Second, because the current OFPAT_SET_VLAN_VID action can operate in two different mode, depending on the packet, debugging VLAN setup is made harder. Splitting the two actions would make it more explicit, making it easier to catch errors.

Third, OFPAT_SET_VLAN_PCP should never adds a VLAN header on its own. If the flow action list only has OFPAT_SET_VLAN_PCP and no OFPAT_SET_VLAN_VID, and if the packet did not have already a VLAN header, then a VLAN header is added with VLAN tag 0. This is a priority tag, and is legal as per IEEE 802.1Q, but not supported by most end-hosts (for example Linux will drop silently the packet). This action should only modifies the tag if it exist, and can be used in conjunction with OFPAT_ADD_VLAN_VID when a true priority tag is needed.

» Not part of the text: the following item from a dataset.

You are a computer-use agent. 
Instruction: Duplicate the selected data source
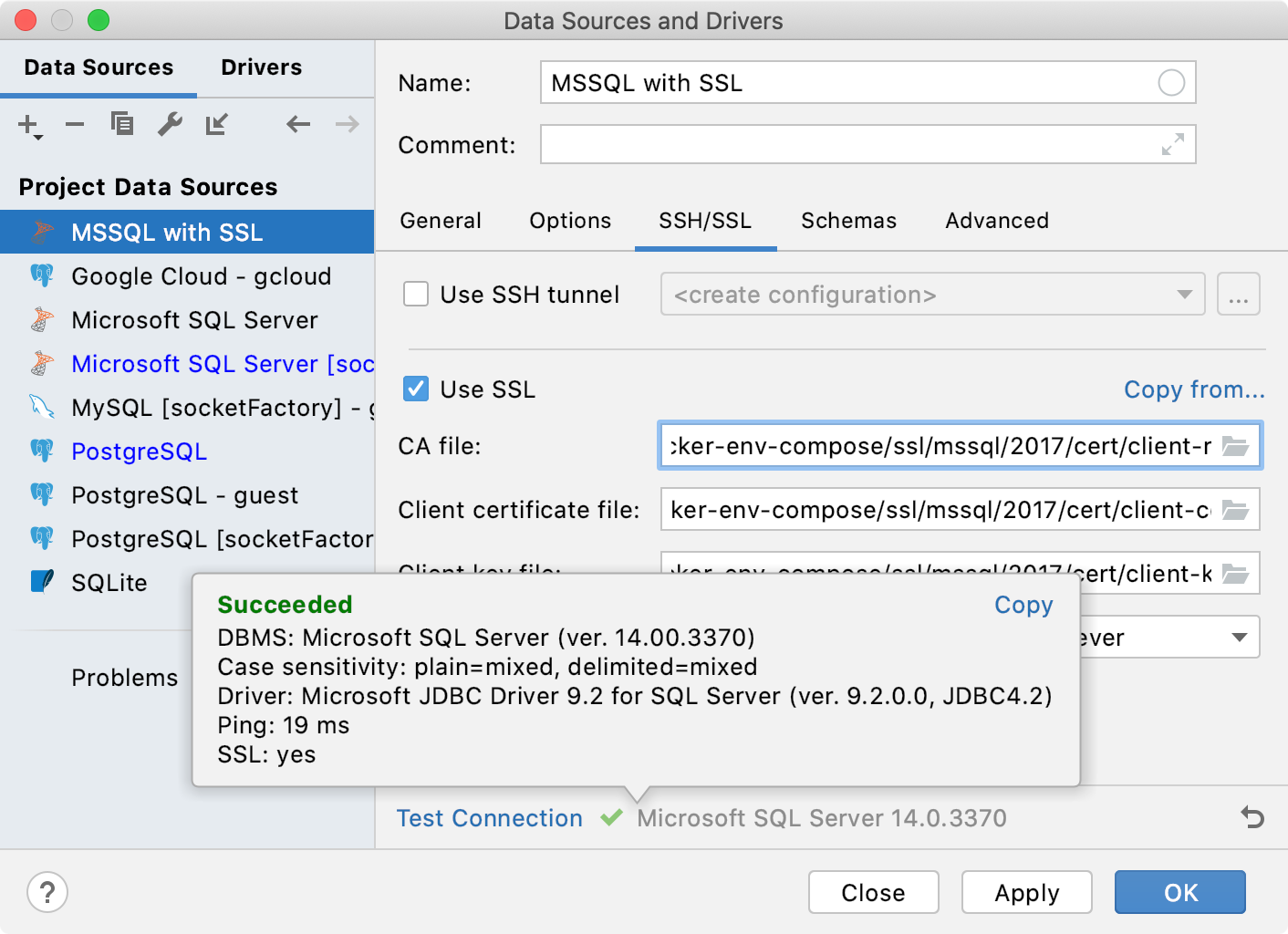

How: Change OFPAT_SET_VLAN_VID and OFPAT_SET_VLAN_PCP into OFPAT_ADD_VLAN_VID, OFPAT_MOD_VLAN_VID and OFPAT_MOD_VLAN_PCP.

Discussion:

  • Unfortunately, it seems like there's a difference (at least in many hardware implemenations) between ADD one tag (when the packet was not tagged) and ADD a second tag. Do we at least need to differentiate these as capabilities?
  • There are (at least) three issues at hand:
    • Dealing with the current spec's short comings described at the beginning of this entry, specifically that it is ambiguous and can generate invalid packets.
    • Supporting packets that have multiple VLAN tags, both in terms of matching the tags and the impact on where in the packet other fields end up because of the additional tags;
    • Providing actions for manipulating multiple VLAN tags.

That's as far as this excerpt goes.